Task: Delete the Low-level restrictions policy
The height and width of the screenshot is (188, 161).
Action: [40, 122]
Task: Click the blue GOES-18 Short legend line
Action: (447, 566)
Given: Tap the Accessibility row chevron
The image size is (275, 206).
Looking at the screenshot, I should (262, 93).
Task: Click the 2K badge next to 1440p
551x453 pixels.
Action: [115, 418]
==
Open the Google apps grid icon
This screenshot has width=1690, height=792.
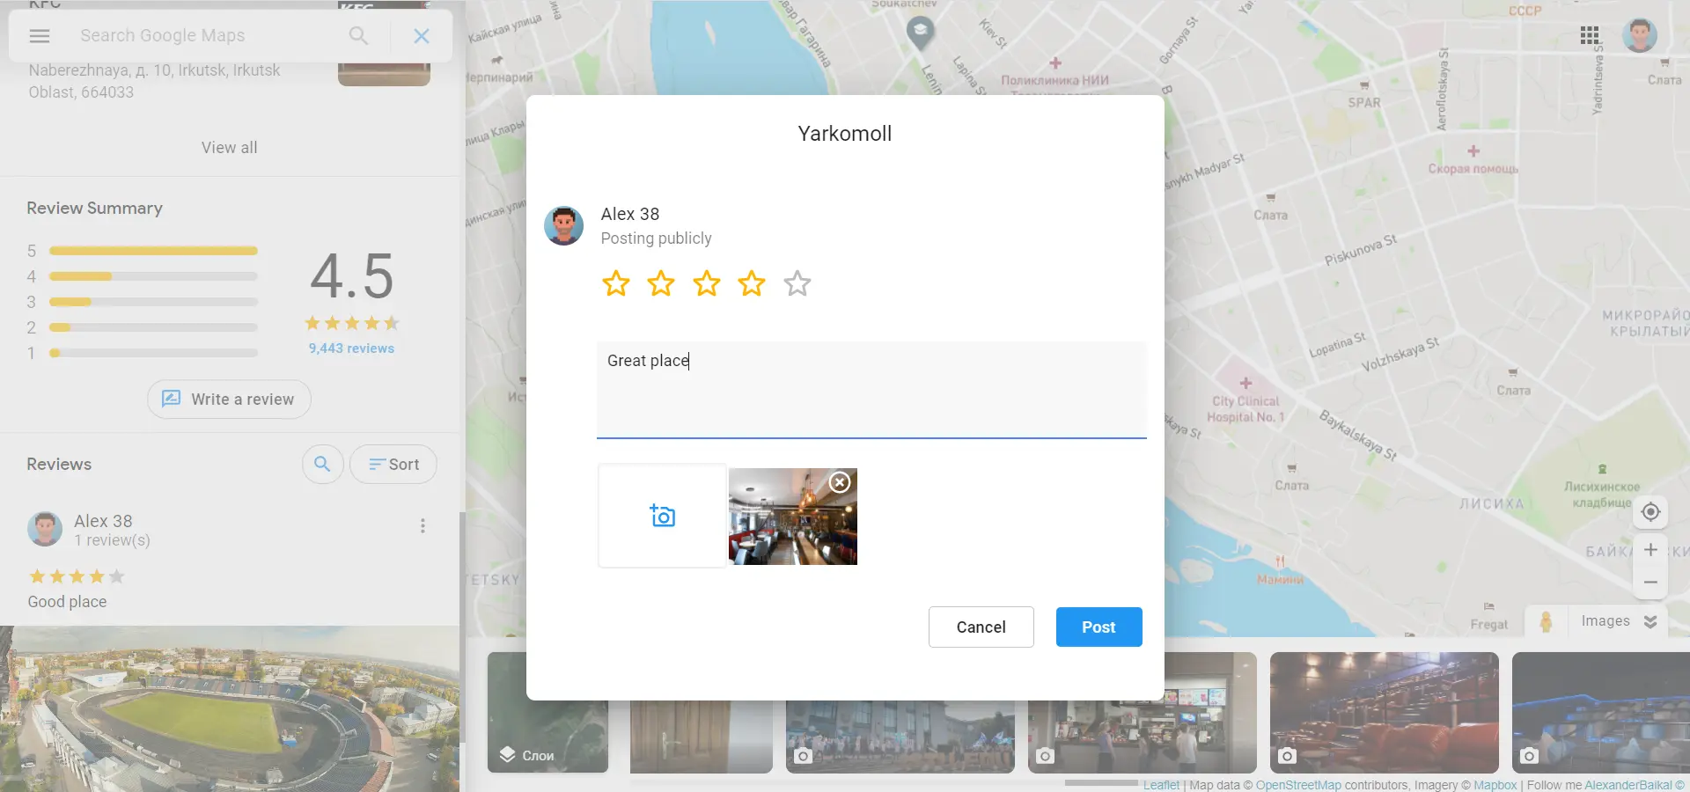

Instruction: Locate every line in the entries that contains the string "width" and copy each of those lines. Case counts.

Finished exercise:
The height and width of the screenshot is (188, 161).
This screenshot has width=1690, height=792.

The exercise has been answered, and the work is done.